Our predicament is not helped by allegations that security operatives rarely respond when provided with intelligence information by communities under siege. It is even alleged that even within the security command structure intelligence management is fundamentally compromised by elements who benefit from or have sympathy for terrorists. It beats the imagination how bandits with effrontery write to community leaders, demand for millions as ransom, threaten to destroy such community if the money is not paid, alarm is raised to security operatives and political leaders, but little or nothing would be done to frustrate the evil manoeuvre until bandits successfully extort ransom from the people and go on to enjoy their loot. Bandits would make good their threats to destroy communities that fail to pay ransom. Most times, security operatives claim they had no decisive operational orders in combat to tackle bandits, even if communities put distress calls across to them. This condition must be reversed. For failure to come to the aid of communities under threat, security operatives practically lose the confidence and even cooperation of the people.
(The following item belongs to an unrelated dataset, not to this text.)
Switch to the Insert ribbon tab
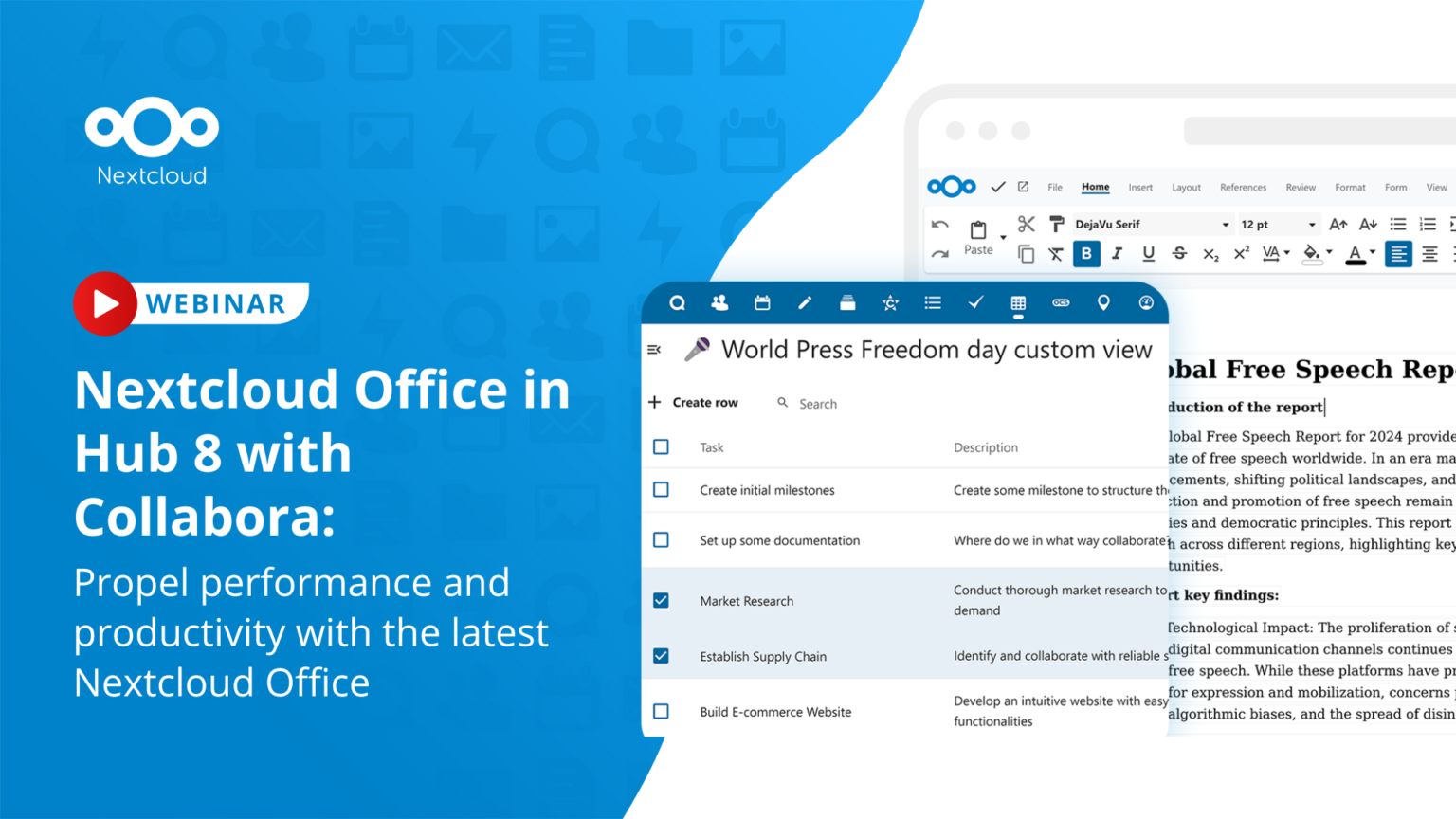 point(1140,187)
In order to win the confidence of the people and frustrate the booming and money-spinning merchandise in information trafficking to bandits, it is now imperative for our security strategy to be extremely proactive in our forward operations. This could be done by creating a blanket cover for communities under siege by bandits through a semi-residency status for security forces in those locations. This could be strengthened by motorized patrol, carrying the battle to bandits’ hideouts with a view to snuffing them. Because we wait for bandits to attack, information trafficking is prosperous to the traitors of the communities. For instance, by now the military should have given the people of the North West confidence by ensuring a common blanket cover for the territory, leaving no ungoverned space for bandits to rest, strategize and operate. For failure to do so, bandits have been having a field day and initiative, snaking from Zamfara to Kebbi to Sokoto to Kaduna to Katsina and other areas, depending on the activities of our military forces. Without such blanket cover, communities are vulnerable to repeated onslaughts based on the quality and quantum of intelligence information from the subterranean network. Bandits have become a sort of Lord Mayor of our wilderness and ungoverned spaces.
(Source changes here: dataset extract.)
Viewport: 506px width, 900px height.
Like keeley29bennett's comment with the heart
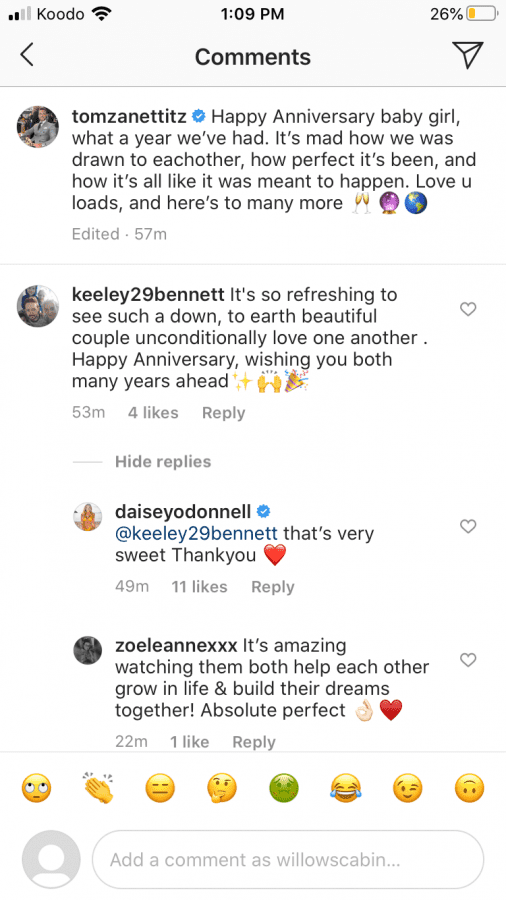[x=469, y=309]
To make information trafficking to bandits unsustainable for their network of informants the justice system must make a show of culprits by stiff punishment, akin to what is meted out to convicted terrorists, as a deterrent to others. If we allow bandits to continue to profit from information trafficking, then our conventional forces would have lost the initiative to protect our communities. And may have lost the initiative forever. From the American example given above, government should have an upper-hand in intelligence gathering to counter terrorism, but in Nigeria, the reverse is regrettably the case. This issue must be addressed holistically.